Soon after, the Klallam bands, once among the fiercest warriors on the coast, signed treaties ceding their lands.
Settlers poured into the territory. The Klallam people would never be a majority in their homeland again.
But the Lower Elwha, who call themselves The Strong People, didn't disappear.
Tribal members tried to chase off sea captain Alexander Sampson in 1856 when he staked his 320-acre land claim where the tribe had located its cemetery, according to the late historian Harriet Fish of Port Angeles.
Sampson persuaded the Indians to let him stay — as long as he didn't bother the graves.
Carefully carved spoon handles show the artistry of even everyday objects at Tse-whit-zen. They have a value to members of the Lower Elwha Klallam tribe beyond beauty or scientific interest.
And the cemetery was still a local landmark in 1865 when Caroline C. Leighton, the wife of the first customs officer of the territory, described it in her travelogue, "West Coast Journeys":
"In the large trees on the land were suspended canoes holding the mummies of Indian chiefs, and in the graveyard on the beach, the graves were gay with bright blankets, raised like flags, or spread out and nailed upon the roofs over the graves and myriads of tin pans, as many as 30 on one grave."
As the Washington Pulp and Paper Corp. excavated footings for the pilings of a nearby mill in 1920, the local paper reported "... hundreds of Indian bones were disturbed when the ground was being broken."

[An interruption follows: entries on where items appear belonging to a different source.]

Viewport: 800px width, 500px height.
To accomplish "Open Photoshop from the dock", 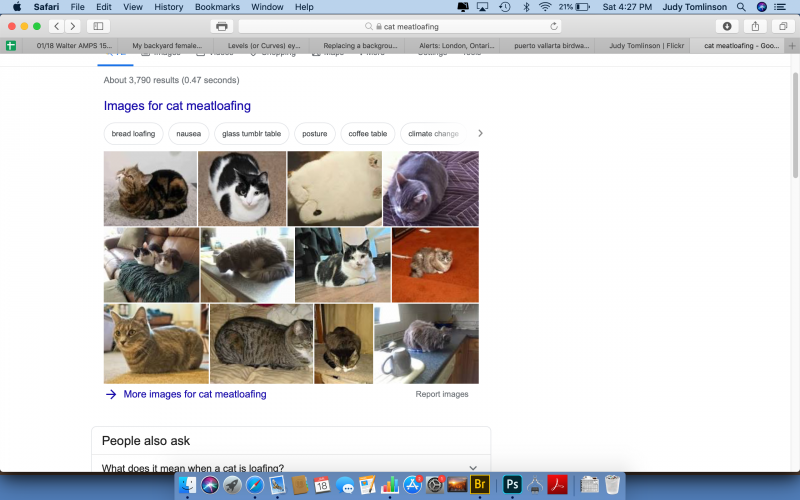I will [x=512, y=485].
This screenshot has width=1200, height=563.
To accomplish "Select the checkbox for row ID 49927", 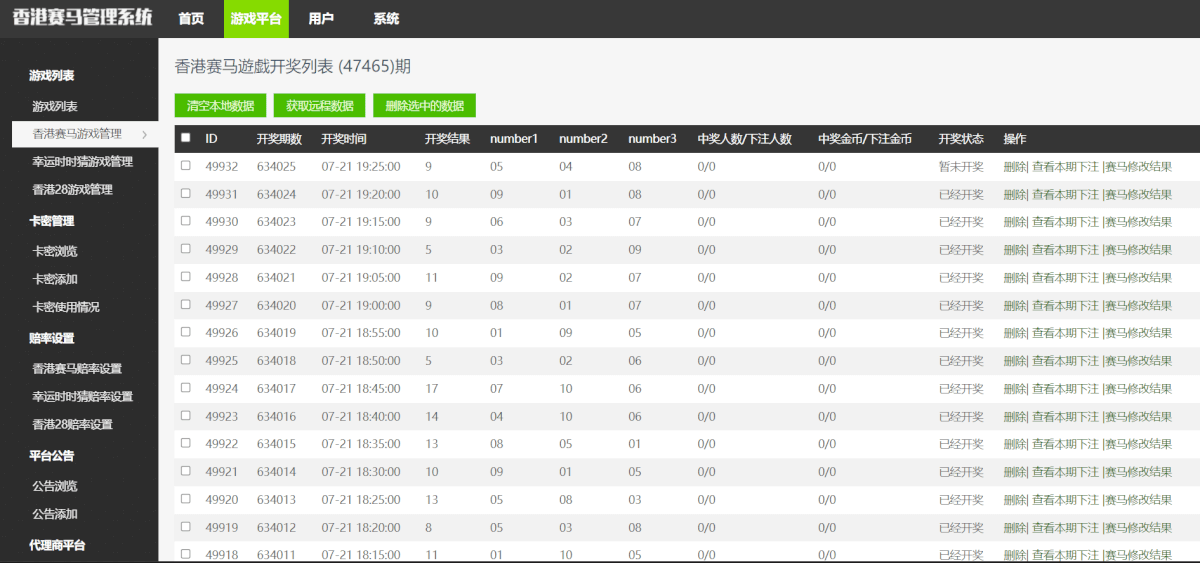I will (x=185, y=305).
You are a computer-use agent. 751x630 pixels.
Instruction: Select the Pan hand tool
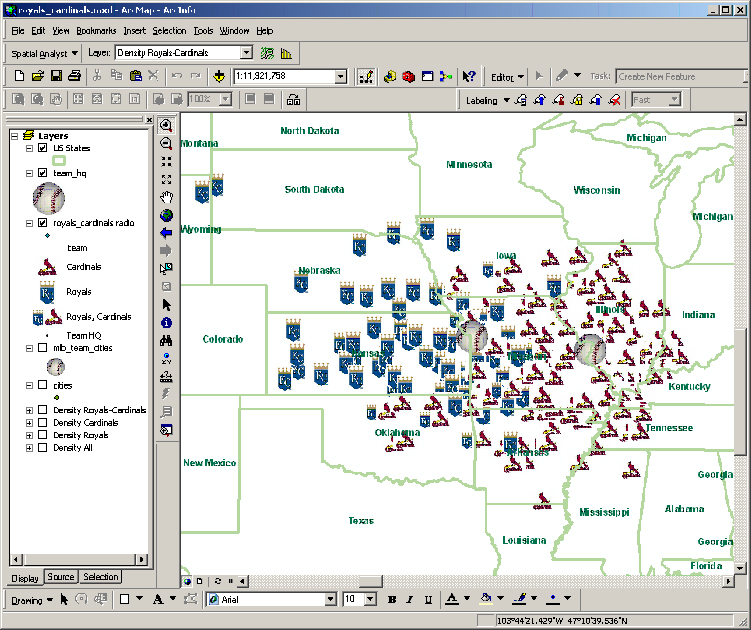click(166, 197)
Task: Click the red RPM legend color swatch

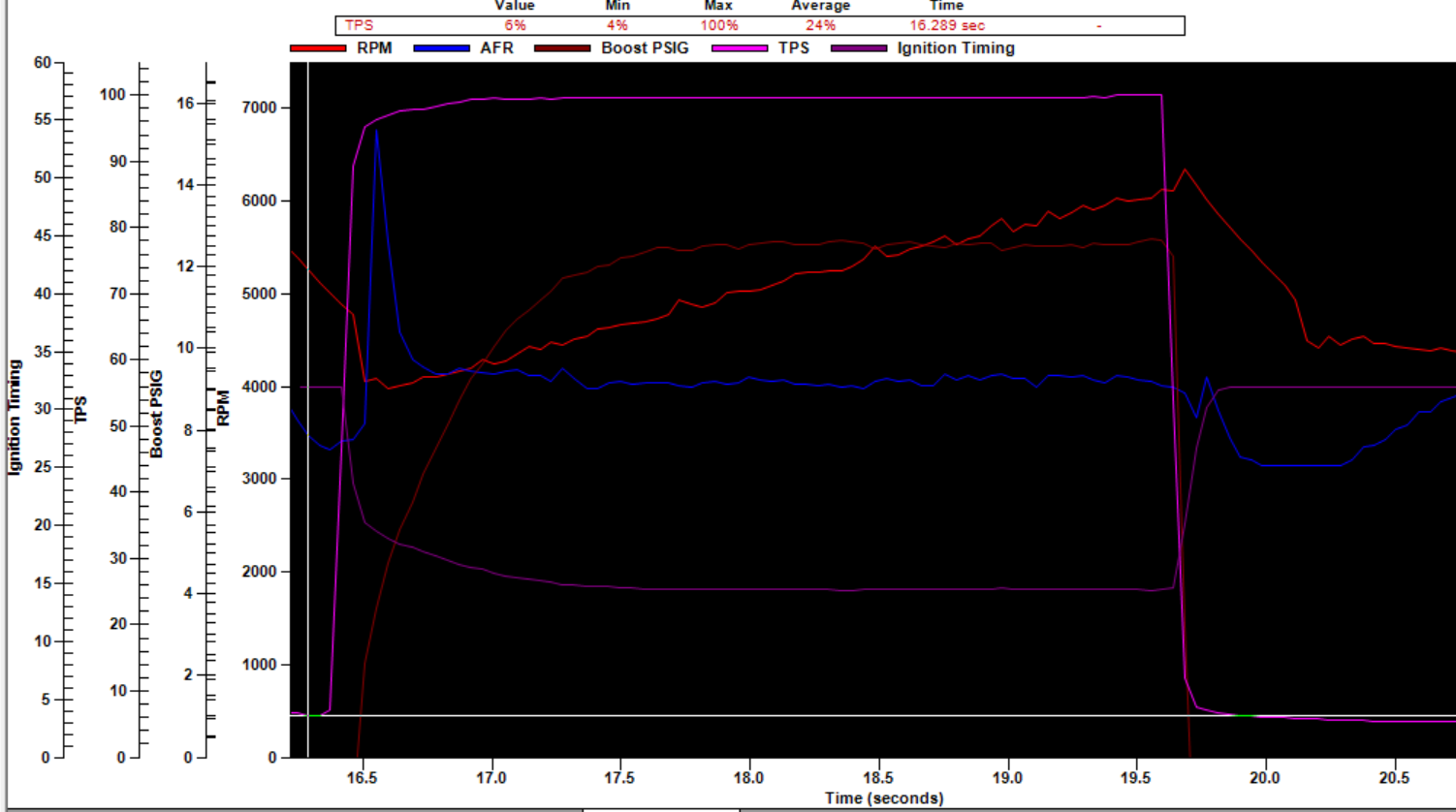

To Frances Charles, chairwoman of the Lower Elwha Klallam Tribe, scientific samples aren't needed to figure out what happened to some of the people found buried in and around the area that came to be known to archaeological workers as "No Man's Land."
At most burial sites, skeletons were found placed carefully in a flexed position, knees to chin, in cedar boxes or wrapped in cedar mats, along with medicines, tools and favorite belongings for the journey to the next world.
The burials of what Charles thinks were smallpox victims were different.
"There was no preparation," Charles said. "They were placed on top of each other. They were right next to each other, they were placed embracing as if husband and wife. We had witnessed a child still in the womb of the mother, we had witnessed a child and a mother embraced with each other.
"It was something they had to do to in a real hurry to protect themselves and their community."